#### READING PASSAGE
┌────────

3:26 PM
May 18, 2017
 |  BC Innovations  |  Targets & Mechanisms

Degrading NASH

How TMBIM1 could calm inflammation in NASH

Inflammation is one of the primary drivers of non-alcoholic steatohepatitis (NASH), but decreasing inflammation without creating susceptibility to infection remains a challenge for the field. In Nature Medicine this month, a Chinese team described how TMBIM1, a transmembrane regulator of vesicle trafficking, triggers breakdown of excess levels of a major inflammatory mediator of NASH when it is up-regulated during the disease, leaving normal levels of TLR4 to respond to infections.

NASH is a major complication of non-alcoholic fatty liver disease (NAFLD). As fat deposits accumulate in the liver -- a process known as steatosis --, some patients progress to full-blown NASH, developing chronic inflammation that ultimately leads to fibrosis.

The excess fat primarily accumulates in hepatocytes, causing the cells to release cytokines that activate a variety of immune cells in liver and blood, leading to chronic inflammation. In turn, cytokine release from the immune cells causes liver stellate cells to become fibrotic.

The study, which was led by Hongliang Li, a professor of medicine at Wuhan University, found that TMBIM1 interacts with TLR4 and directs it to lysosomes for degradation. TLR4 is a major mediator of inflammation in NASH.

└────────

#### RAW DATA
┌────────

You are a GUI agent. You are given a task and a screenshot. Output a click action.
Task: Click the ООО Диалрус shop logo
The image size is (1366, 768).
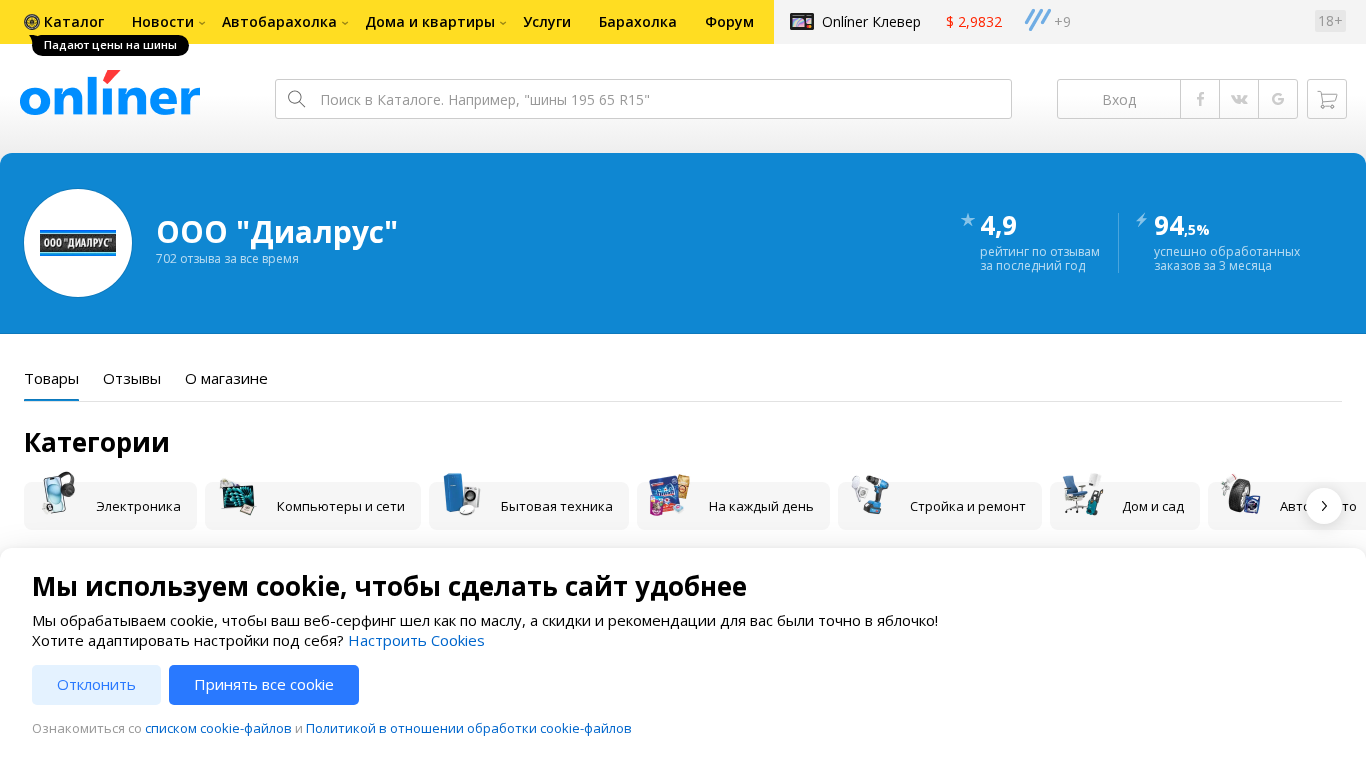click(78, 243)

└────────

#### PROBLEM DETAILS
Pick up the article on TMBIM1 and NASH after its last sentence and continue it.

#### REPLY
"In the end I think it's going to be a disease that's going to get treated by a combination of drugs that act at different stages."

Sanjay Bhanot, Ionis Pharmaceuticals Inc.

TLR4 is found on hepatocytes and liver macrophages (Kupfer cells) and is expressed at abnormally high levels in the livers of patients; preclinical studies have shown genetic or pharmacological inhibition of TLR4 can treat a variety of symptoms in mice.

There are not yet any approved therapies for NASH. And while TLR4 has been on the radar as a possible target in several inflammatory disorders, to date no TLR4 inhibitors have been approved by FDA for any indication, though at least six inhibitors are in trials for a variety of indications including sepsis, atherosclerosis, rheumatoid arthritis and skin cancer.

However, due to the central role of TLR4 in innate immunity, blocking it raises infection risk concerns.